As legislators in Colorado have realized, legalizing marijuana and taxing it heavily can also bring in significant tax revenue.  According to contributing writer Geoff Williams in his article “Medical marijuana, meet e-commerce,” marijuana is California’s biggest cash crop, generating sales estimated at $14 billion a year.  Matt Ferner of the Huffington Post reported on January 8 that Colorado has taken in over 5 million dollars in sales in its first week of legalization.

Perhaps Colorado realized that it could profit by regulating it legally that they couldn’t regulate as an illegal substance.

Many products that are dangerous to our health are legal in the United States.  No one claims that smoking cigarettes is safe or good for you.  Plus, it’s addictive by nature. The Center for Disease Control (CDC) website states that there are more than 440,000 deaths annually (including deaths from secondhand smoke) liked to the legalized substance.

Like cigarettes, alcohol is also legal. The website for the National Institute on Alcohol Abuse and Alcoholism  increased rates of death, injury, assault, drunk driving, job/academic performance problems, and other unsafe practices.  Those who argue against the legalization of marijuana voice their concerns over all of the same problems. However, the government doesn’t prohibit its citizens from using it. Different than cigarettes and alcohol is marijuana’s composition as a completely natural plant.

Those who support it cannot ignore the fact that legalizing marijuana could also present some significant problems.  If marijuana were legalized, it would be easier for minors (those under Colorado’s legal age of 21) to possess and the earlier kids start using these substances some people fear it could hurt them developmentally. Though marijuana is not physically addictive, experts say that it could be mentally addictive and people could feel like they need it when they really don’t.

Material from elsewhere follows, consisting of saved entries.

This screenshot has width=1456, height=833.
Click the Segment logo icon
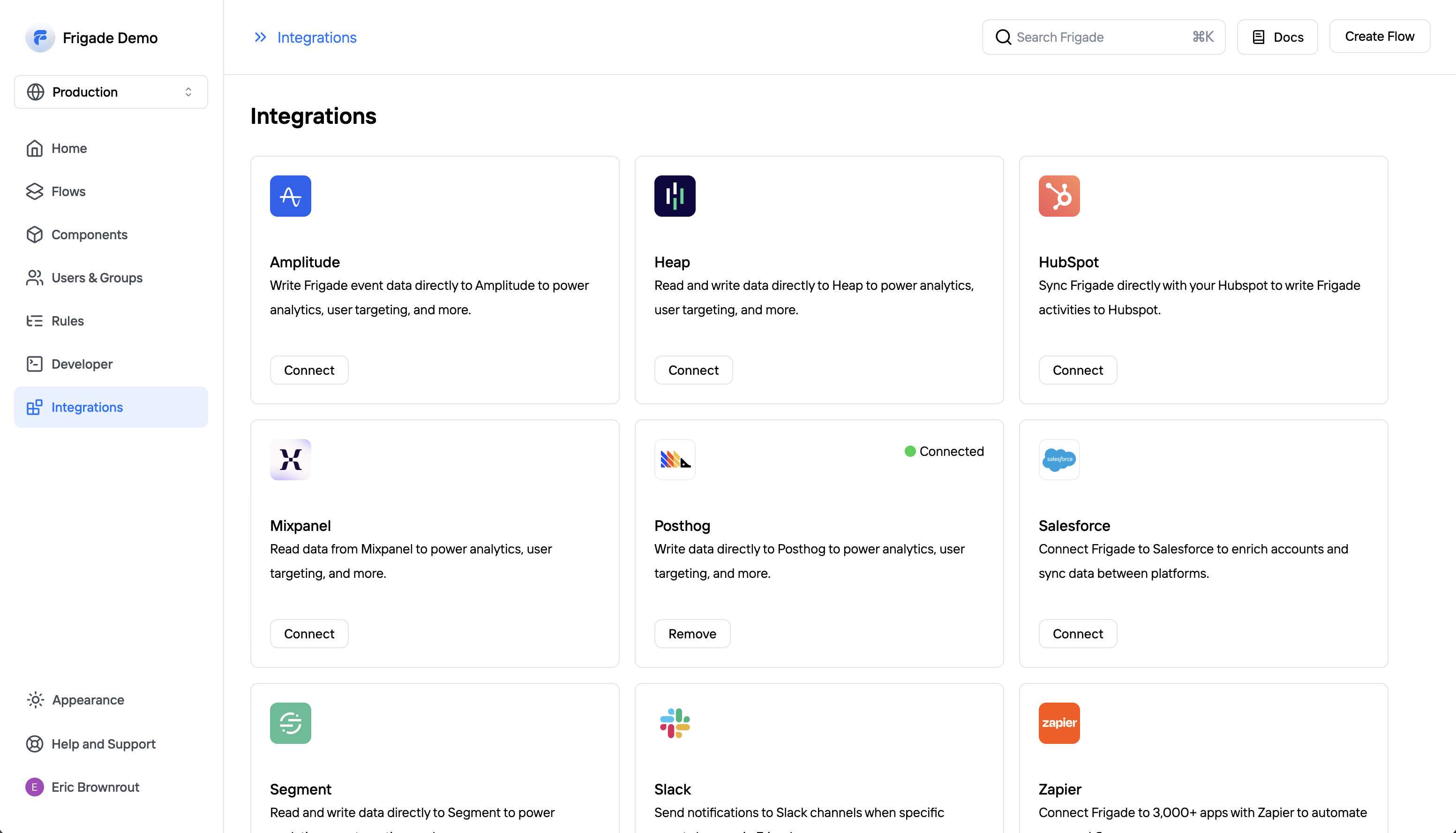coord(290,723)
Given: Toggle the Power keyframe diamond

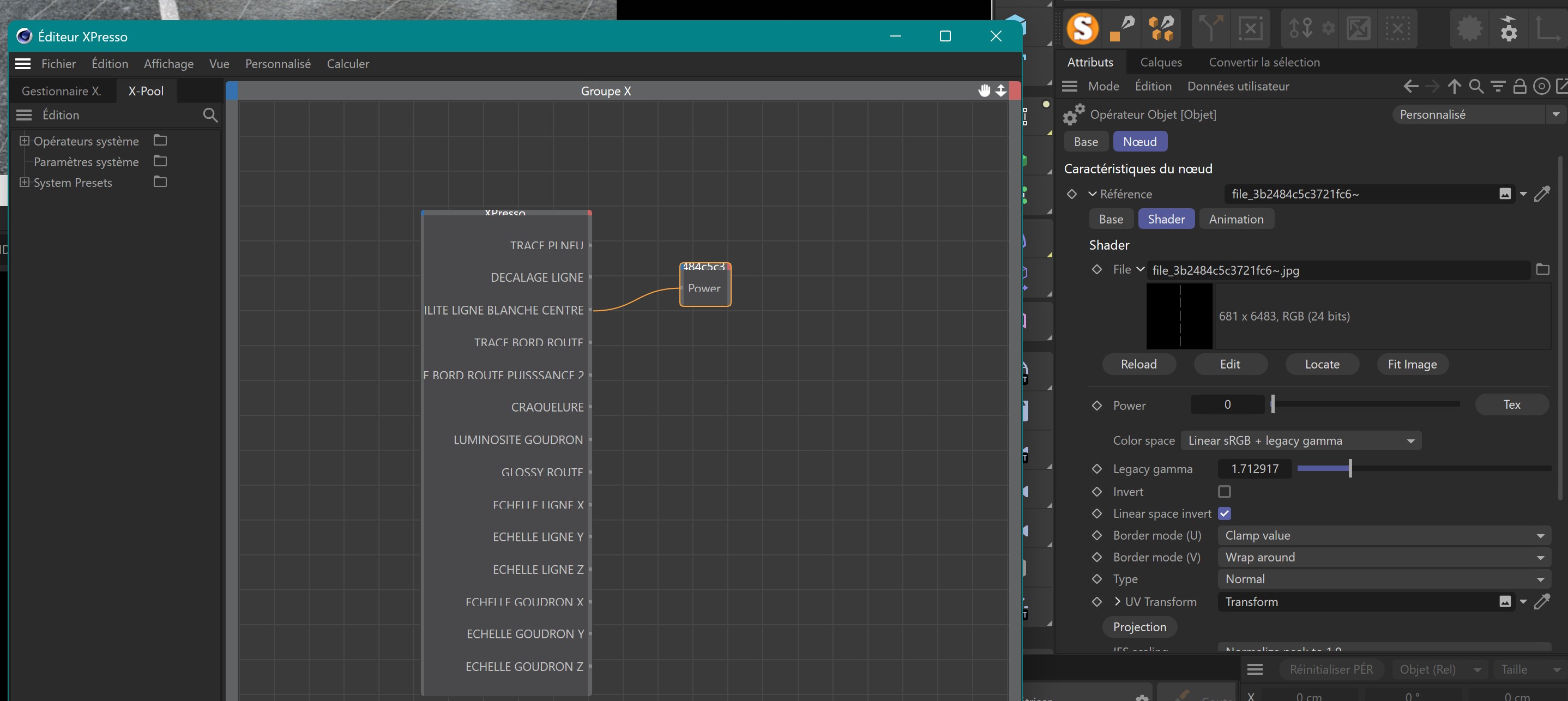Looking at the screenshot, I should point(1096,405).
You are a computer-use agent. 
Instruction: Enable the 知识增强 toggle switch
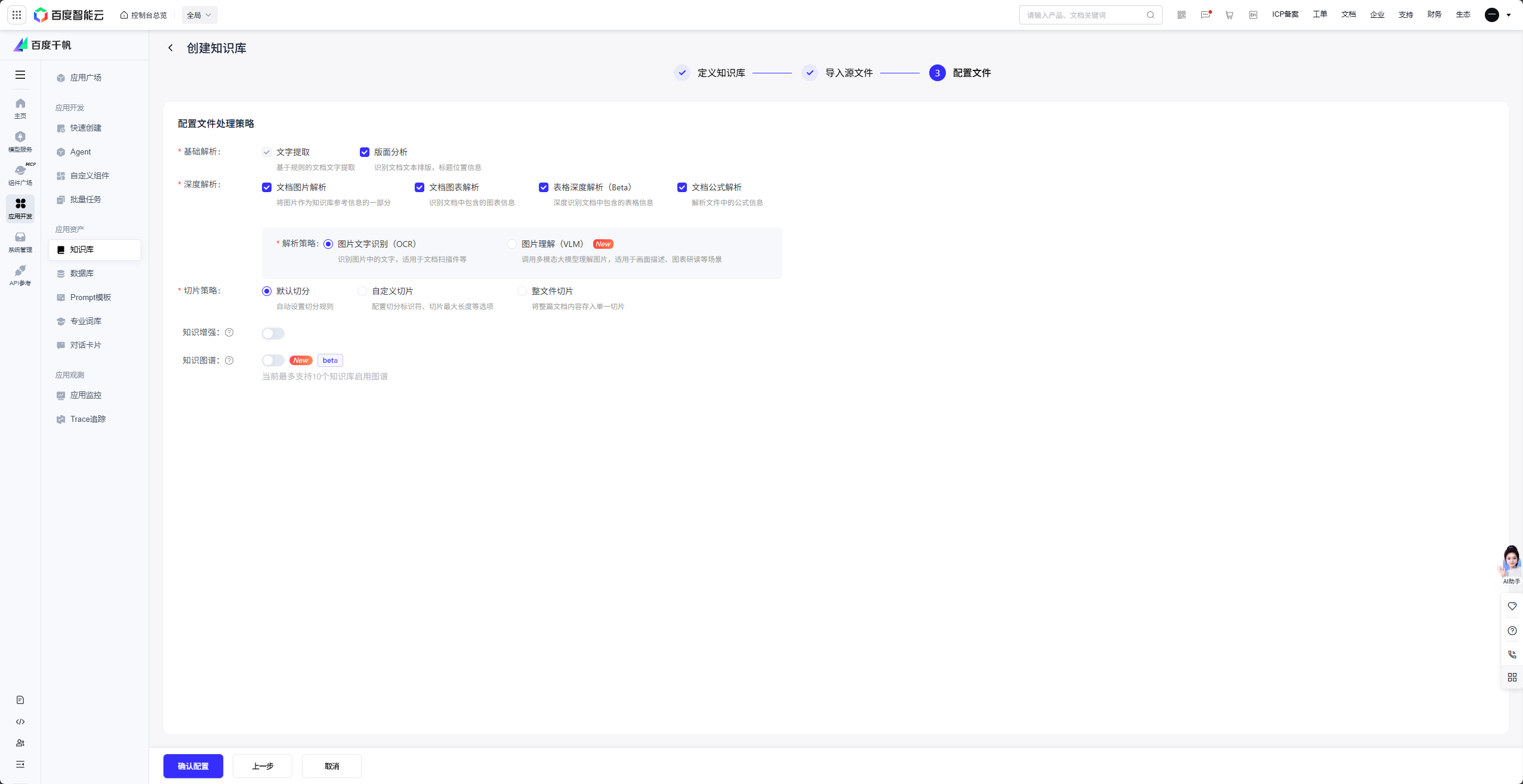[x=273, y=334]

Some of the short term effects of marijuana include fatigue, anxiety, and lowered reaction time.

Government officials in Colorado are especially worried about their ski resorts because those who smoke may then be impaired when skiing or snowboarding down the mountain. These sports involve risk for those without any mental impairments.  Additionally,  ski resorts are family destinations, and the new law may deter families from traveling there.  They are also worried because the amount of arrests for possession of marijuana is increasing in neighboring states (despite the law that prohibits it to cross state borders).

As a student journalist, I pursued interviews with faculty and students on this topic that is all over the news since the state of Colorado recently legalized the sale of recreational pot to adults 21 and older on January 1. However, many refused to respond, indicating that they’d rather not. Maybe they were afraid they would be judged. Maybe they were afraid they’d get in trouble. Maybe they’re unsure of where they stand.

History teacher Mr. Eric Shulman did feel comfortable sharing his thoughts against the legalization of marijuana.

“It should remain illegal and those who do it should be locked up  because too many of our youths use it and it is destroying their brain cells,” he said.

For those who support the legalization of marijuana, the words of musician and Bob Marley are only being heeded in the states of California and Colorado. “Herb is the healing of a nation; alcohol is the destruction.” I have no doubt that many states will soon follow Colorado’s path and legalize the plant for recreational uses. Supporters including myself feel that this will help our nation in more ways than it will destroy it.